• **Task goal**: Print the listing below again from the line that contains "You are a computer-use agent. Viewport: 1000px" onward, keeping every line exact and leaving out the lines before it.
[Opening Study material section]
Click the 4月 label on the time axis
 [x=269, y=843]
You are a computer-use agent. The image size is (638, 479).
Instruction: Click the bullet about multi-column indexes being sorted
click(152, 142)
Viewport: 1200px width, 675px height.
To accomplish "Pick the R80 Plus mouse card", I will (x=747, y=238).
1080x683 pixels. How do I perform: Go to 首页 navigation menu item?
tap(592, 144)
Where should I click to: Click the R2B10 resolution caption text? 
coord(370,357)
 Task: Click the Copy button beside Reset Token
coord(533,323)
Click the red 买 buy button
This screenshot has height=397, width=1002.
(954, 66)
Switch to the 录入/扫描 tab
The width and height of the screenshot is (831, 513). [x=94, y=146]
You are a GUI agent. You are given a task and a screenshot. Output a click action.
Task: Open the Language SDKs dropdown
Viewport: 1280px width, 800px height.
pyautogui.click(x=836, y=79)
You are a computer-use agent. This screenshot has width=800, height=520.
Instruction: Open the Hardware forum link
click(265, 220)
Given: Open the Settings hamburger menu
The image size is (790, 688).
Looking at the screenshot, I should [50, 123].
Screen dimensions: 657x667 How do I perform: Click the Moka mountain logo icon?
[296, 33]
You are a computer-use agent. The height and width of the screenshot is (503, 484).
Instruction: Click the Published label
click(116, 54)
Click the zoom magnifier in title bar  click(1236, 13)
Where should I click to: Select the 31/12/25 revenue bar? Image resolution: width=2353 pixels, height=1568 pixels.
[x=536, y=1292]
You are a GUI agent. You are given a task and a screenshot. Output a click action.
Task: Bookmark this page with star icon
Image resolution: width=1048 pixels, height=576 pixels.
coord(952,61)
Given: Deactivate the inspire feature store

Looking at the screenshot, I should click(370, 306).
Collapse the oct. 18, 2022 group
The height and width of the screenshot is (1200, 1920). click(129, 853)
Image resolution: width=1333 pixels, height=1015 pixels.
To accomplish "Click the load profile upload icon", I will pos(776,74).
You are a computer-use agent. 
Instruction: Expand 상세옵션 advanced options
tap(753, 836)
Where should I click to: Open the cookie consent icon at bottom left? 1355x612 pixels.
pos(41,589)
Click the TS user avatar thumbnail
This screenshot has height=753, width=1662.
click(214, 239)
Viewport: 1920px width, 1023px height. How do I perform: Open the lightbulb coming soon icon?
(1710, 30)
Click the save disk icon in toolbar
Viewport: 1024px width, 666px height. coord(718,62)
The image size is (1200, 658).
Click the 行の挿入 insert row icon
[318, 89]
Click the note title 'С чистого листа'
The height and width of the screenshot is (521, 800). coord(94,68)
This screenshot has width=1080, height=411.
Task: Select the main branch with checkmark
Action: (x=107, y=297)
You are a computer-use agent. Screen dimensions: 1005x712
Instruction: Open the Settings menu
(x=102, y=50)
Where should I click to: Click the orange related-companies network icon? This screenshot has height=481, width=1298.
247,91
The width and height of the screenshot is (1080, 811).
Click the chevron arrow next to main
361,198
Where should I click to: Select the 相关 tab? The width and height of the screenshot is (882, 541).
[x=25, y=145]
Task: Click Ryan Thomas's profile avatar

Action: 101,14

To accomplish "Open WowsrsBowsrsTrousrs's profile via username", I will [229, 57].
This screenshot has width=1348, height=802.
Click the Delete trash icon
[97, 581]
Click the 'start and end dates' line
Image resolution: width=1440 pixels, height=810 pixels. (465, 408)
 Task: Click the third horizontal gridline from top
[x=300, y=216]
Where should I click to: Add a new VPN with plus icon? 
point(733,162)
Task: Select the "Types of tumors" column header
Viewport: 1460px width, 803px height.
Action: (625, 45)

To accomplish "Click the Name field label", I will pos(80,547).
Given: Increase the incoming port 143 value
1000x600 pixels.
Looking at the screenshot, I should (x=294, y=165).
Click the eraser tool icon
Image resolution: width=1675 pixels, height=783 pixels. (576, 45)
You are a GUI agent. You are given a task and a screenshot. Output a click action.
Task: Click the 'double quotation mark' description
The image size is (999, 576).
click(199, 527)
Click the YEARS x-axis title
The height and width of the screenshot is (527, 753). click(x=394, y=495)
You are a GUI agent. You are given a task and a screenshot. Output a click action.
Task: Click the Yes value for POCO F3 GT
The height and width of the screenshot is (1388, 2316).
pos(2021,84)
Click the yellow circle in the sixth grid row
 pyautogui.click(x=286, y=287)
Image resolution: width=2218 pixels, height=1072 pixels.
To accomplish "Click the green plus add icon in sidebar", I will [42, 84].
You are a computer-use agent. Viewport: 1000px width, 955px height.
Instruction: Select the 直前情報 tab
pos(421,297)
[Closing Study material section]
• **Answer to this task**:
You are a computer-use agent. Viewport: 1000px width, 955px height.
Instruction: Select the 直前情報 tab
pos(421,297)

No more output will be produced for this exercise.